Harris Rogers ‘21
On August 14, 2016, former San Francisco 49ers quarterback Colin Kaepernick chose to kneel during the national anthem for the first time. He made this decision in order to use his platform as a prominent athlete to bring attention to systemic injustices that target people of color within the United States. In particular, Kaepernick was concerned with police shootings of African-Americans, which he saw as an indicator of a society-wide lack of social justice for minority groups, a view strengthened by the frequent acquittal of officers involved in these shootings. When first questioned about his protests, Kaepernick defended himself, stating that he was “not going to stand up to show pride in a flag for a country that oppresses black people and people of color.”
He was soon joined by other NFL players, including his former teammate Eric Reid and Seattle’s Jeremy Lane, who also felt their public statuses could serve a purpose in the pursuit of social justice. These early protesters were joined by eleven other players during Week 1 of the 2016 NFL season. The protest was immediately contentious and quickly became a nationally debated issue. Many were quick to condemn Kaepernick and his fellow protesters, accusing them of not respecting the flag, the ideals it stands for and the service members who have fought and died to defend these ideals. However, Kaepernick also received an outpouring of support from those who felt this protest was an act of patriotism, bringing needed attention to issues of race that have long-challenged the United States.
The debate has permeated the highest levels of American political discourse and has become a favorite talking point of President Donald Trump and other prominent political figures. To many observers, the ridicule levelled at the protests from powerful figures only affirms the necessity of a national dialogue on race and police violence.
The Davidson and Charlotte communities are not immune to the physical realities around which this debate rages. On September 20, 2016, Keith Lamont Scott became another victim of police brutality after being shot and killed in a Charlotte apartment complex. The following day protesters took to the streets of Charlotte to speak out against what they saw as an abuse of police power. One of the defining images of this protest included Davidson graduate Braxton Winston ’06, standing shirtless with clenched fist raised, facing down police equipped with riot gear. In the aftermath of the Charlotte protests, Davidson’s most famous alumnus, Steph Curry, also lent his support to Kaepernick’s anthem protests during a press conference, expressing both a condemnation of violence and urging the nation to take Kaepernick seriously.

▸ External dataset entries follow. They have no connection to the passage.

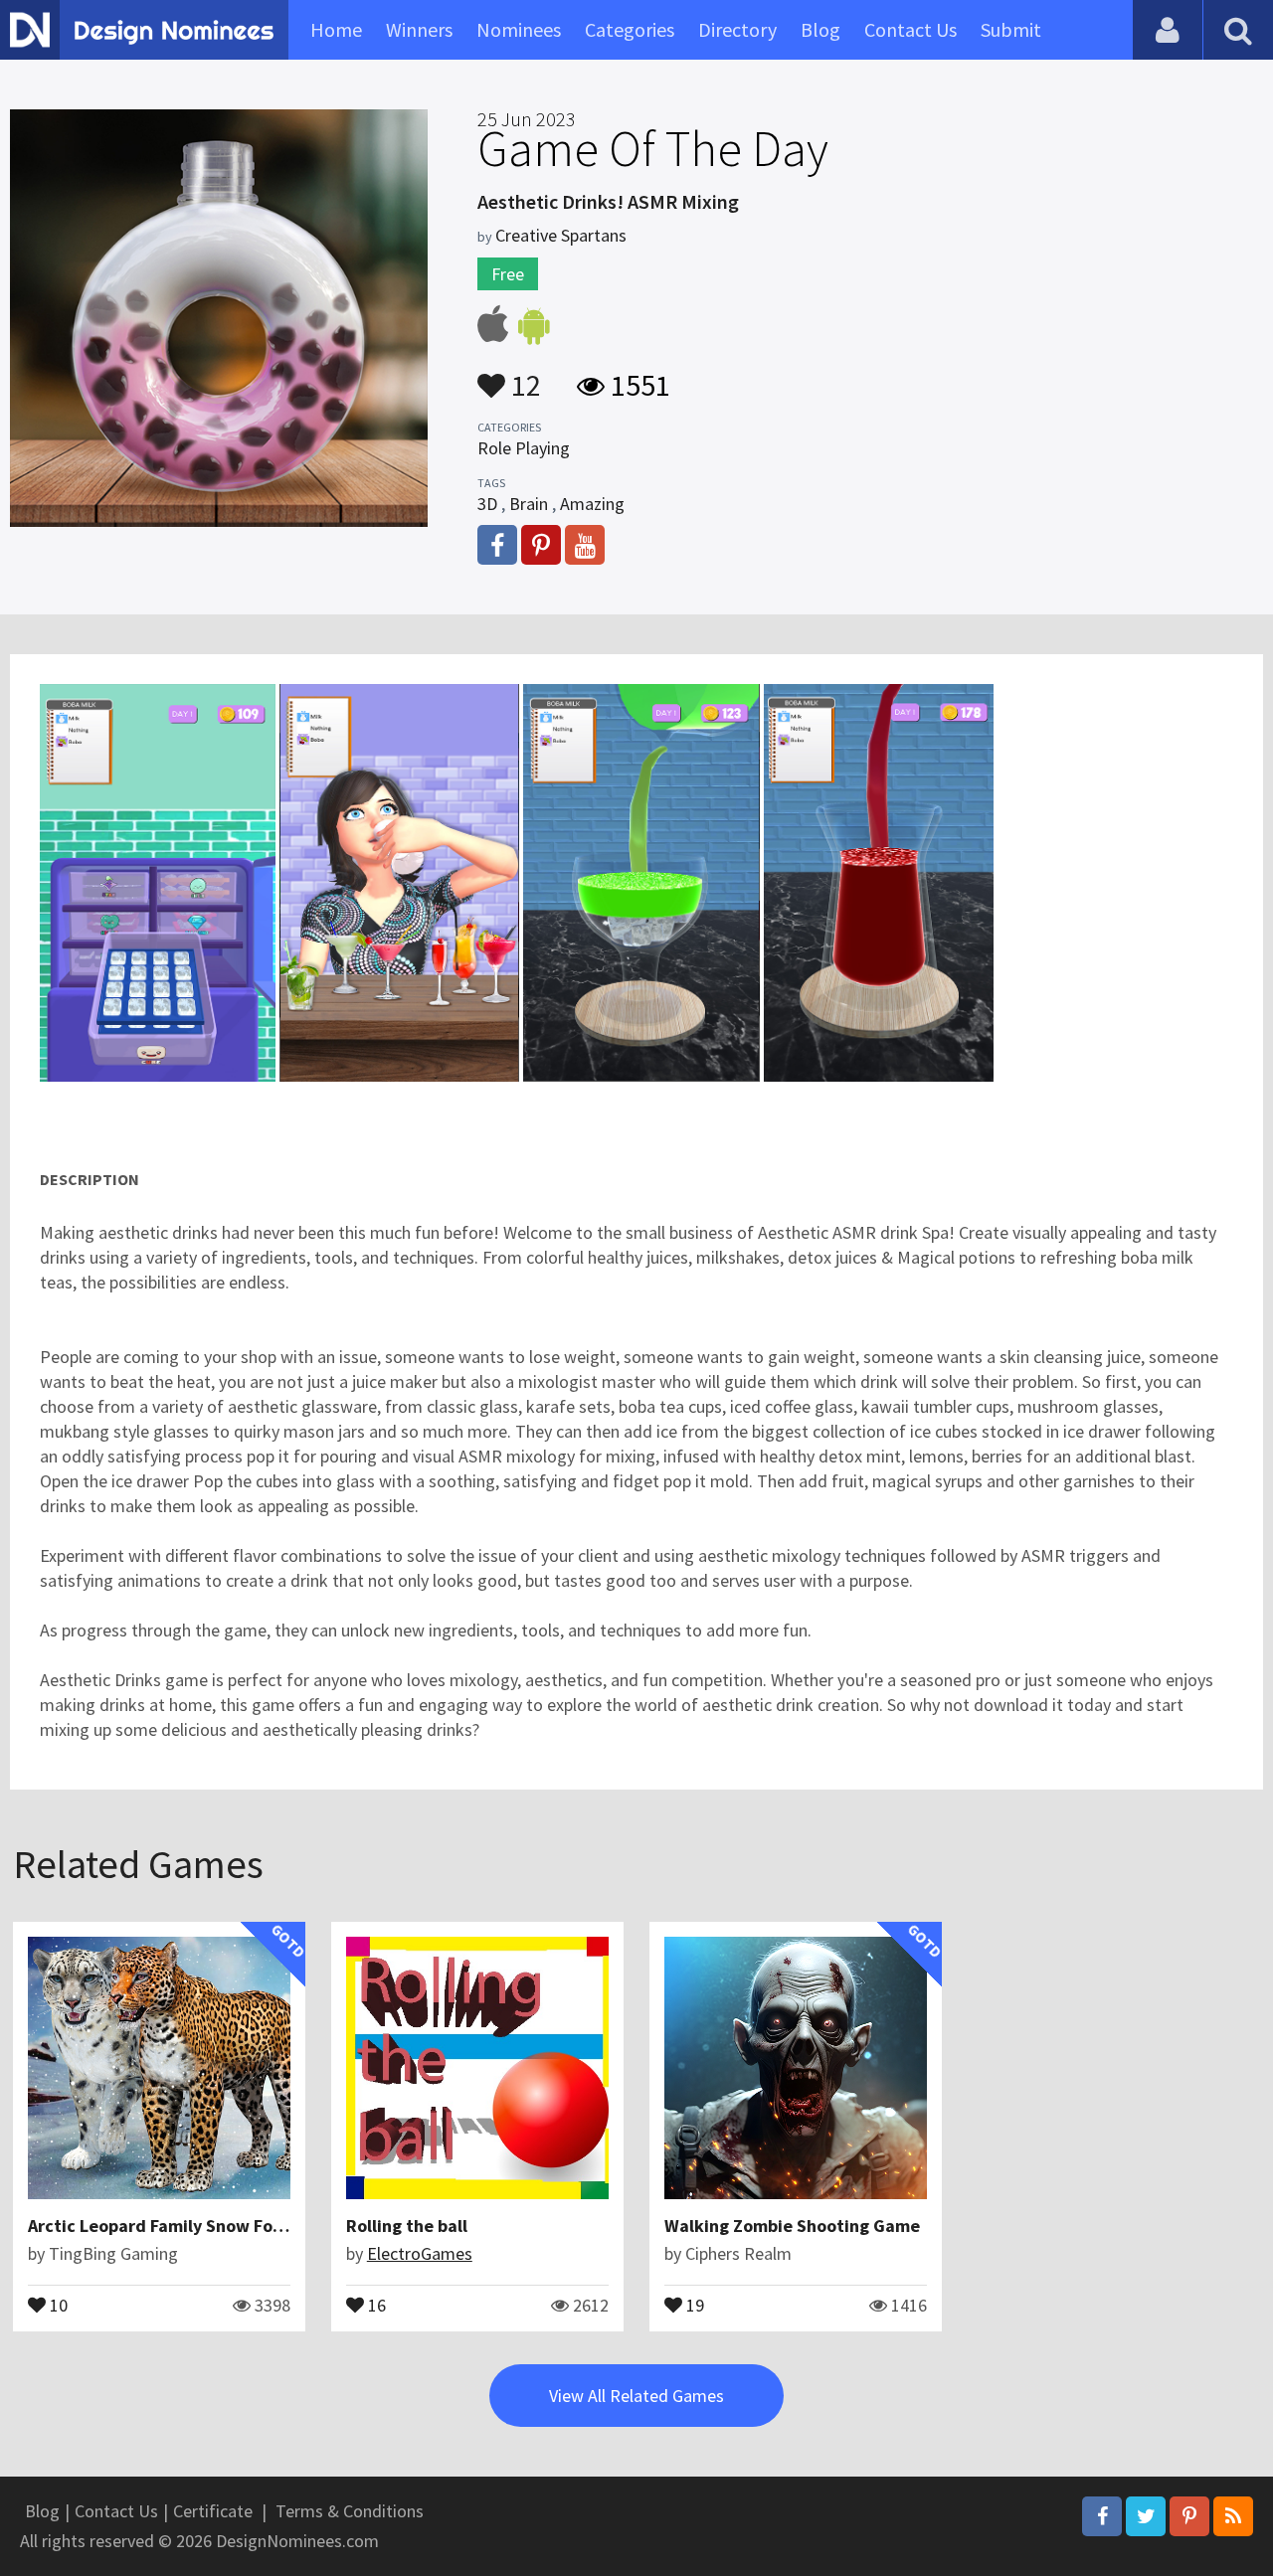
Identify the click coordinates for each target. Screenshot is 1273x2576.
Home (336, 29)
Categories (629, 29)
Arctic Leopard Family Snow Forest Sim (183, 2225)
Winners (419, 29)
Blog (820, 29)
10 (57, 2304)
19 (693, 2304)
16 (375, 2304)
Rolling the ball (406, 2225)
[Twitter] (1146, 2516)
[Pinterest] (1189, 2516)
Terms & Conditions (349, 2510)
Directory (737, 29)
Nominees (518, 29)
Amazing (592, 503)
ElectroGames (419, 2253)
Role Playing (523, 447)
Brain (528, 503)
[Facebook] (1102, 2516)
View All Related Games (636, 2395)
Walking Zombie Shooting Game (792, 2225)
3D (487, 503)
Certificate (213, 2510)
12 (523, 376)
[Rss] (1233, 2516)
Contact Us (910, 29)
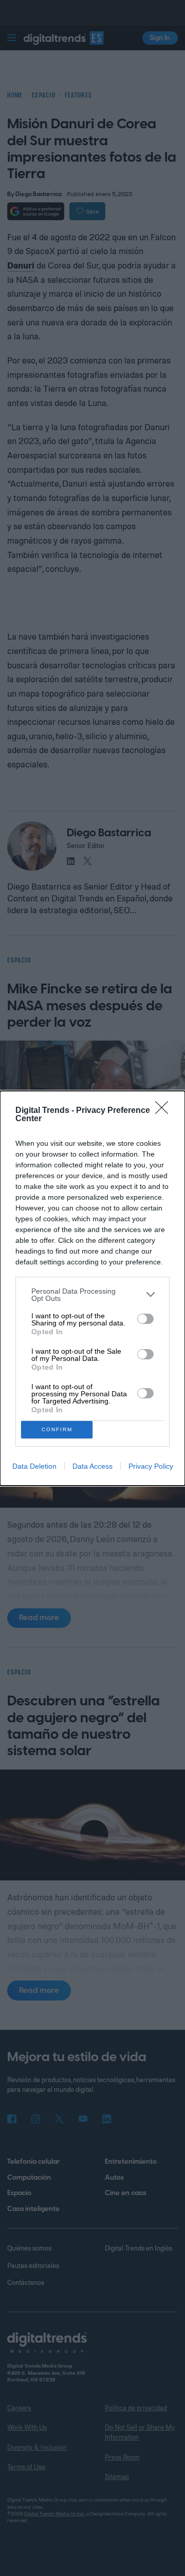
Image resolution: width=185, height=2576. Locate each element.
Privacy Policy (150, 1466)
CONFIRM (57, 1429)
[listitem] (92, 1294)
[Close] (165, 1111)
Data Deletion (34, 1466)
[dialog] (92, 1288)
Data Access (92, 1466)
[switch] (145, 1319)
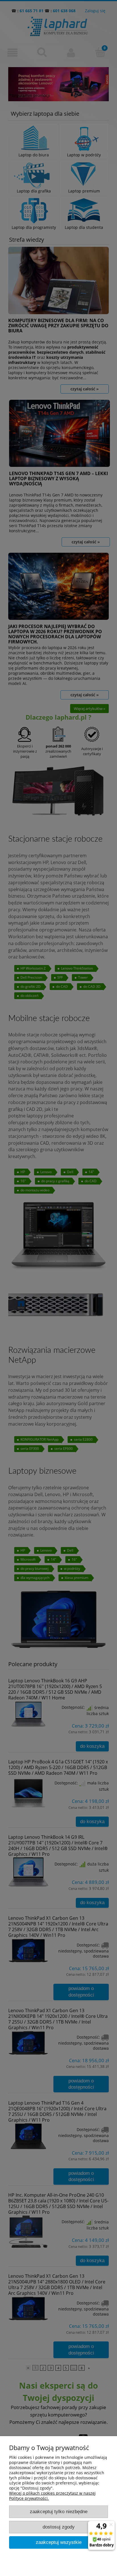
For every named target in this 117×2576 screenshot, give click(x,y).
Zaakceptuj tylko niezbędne (58, 2511)
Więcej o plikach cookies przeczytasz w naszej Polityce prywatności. (52, 2495)
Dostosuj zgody (59, 2527)
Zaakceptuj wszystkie (59, 2542)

Davidson students have also staged protests addressing the social justice issues that Kaepernick, and the Charlotte protesters, have sought to address. In December 2016, 250 protesters held a protest condemning police brutality during the town’s Christmas festival. The protesters were mostly Davidson College students. The protest included a reading of the names of those killed in acts of police brutality.
Actual anthem protests are only a recent development in the Charlotte area with this season’s arrival of Eric Reid, a safety for the Carolina Panthers and the second NFL player to kneel during the national anthem. On October 7, 2018, he became the first Carolina Panther to kneel for the anthem. While there have been no reports of Davidson student-athletes protesting the national anthem, students and alumni clearly still care deeply about the issues being addressed, raising questions about the views of the Davidson administration and athletic community towards student-athlete activism and political involvement.
Davidson College Athletic Director Chris Clunie ‘06 is well-positioned to address these issues. A former Davidson student-athlete himself, Clunie has previous experience working as the director of the NBA’s international basketball operations. Clunie, in his first year as Athletic Director, seeks to further an environment of acceptance and responsibility in the Davidson athletic community. This commitment extends to causes of social justice his student-athletes seek to pursue, including potential anthem protests.
When questioned about athletes taking part in protests, Clunie stated that he and the Athletic Department “support our student-athletes with their views and viewpoints, as long as they are doing it in a respectful manner.”
With regard to students potentially facing administrative repercussions for protests, Clunie said, “We want to make sure they’re doing it for a legitimate reason…I think you have a discussion with them to make sure they’re doing it for the right reasons.”
Clunie recognized the importance of doing more than simply protesting, and cited Kaepernick’s community outreach as strengthening the quarterback’s message. “You have to have action behind it,” he stressed. “It’s what else you are doing outside of that to help advance your cause.”
The administration appears willing to allow the Athletic Department to determine its own policies on these issues, mirroring the outlook of Clunie. According to Communications Director Mark Johnson, “[Clunie] speaks for the administration.”
Dr. Gayle Kaufman, a sociology professor who is currently teaching a class entitled “Gender, Race, and Sport,” also sees merit in using the public platform provided by sport to further a social cause. However, she also acknowledges the challenges faced by public figures engaged in protests, particularly athletes.
“There are a lot of people who think athletes shouldn’t voice their opinions,” Kaufman explained. She attributes this belief to the idea that social activism is outside of an athlete’s role. However, Kaufman disputes this assertion. “I think anyone who has a platform, who has people who listen to them, has an opportunity,” added Kaufman.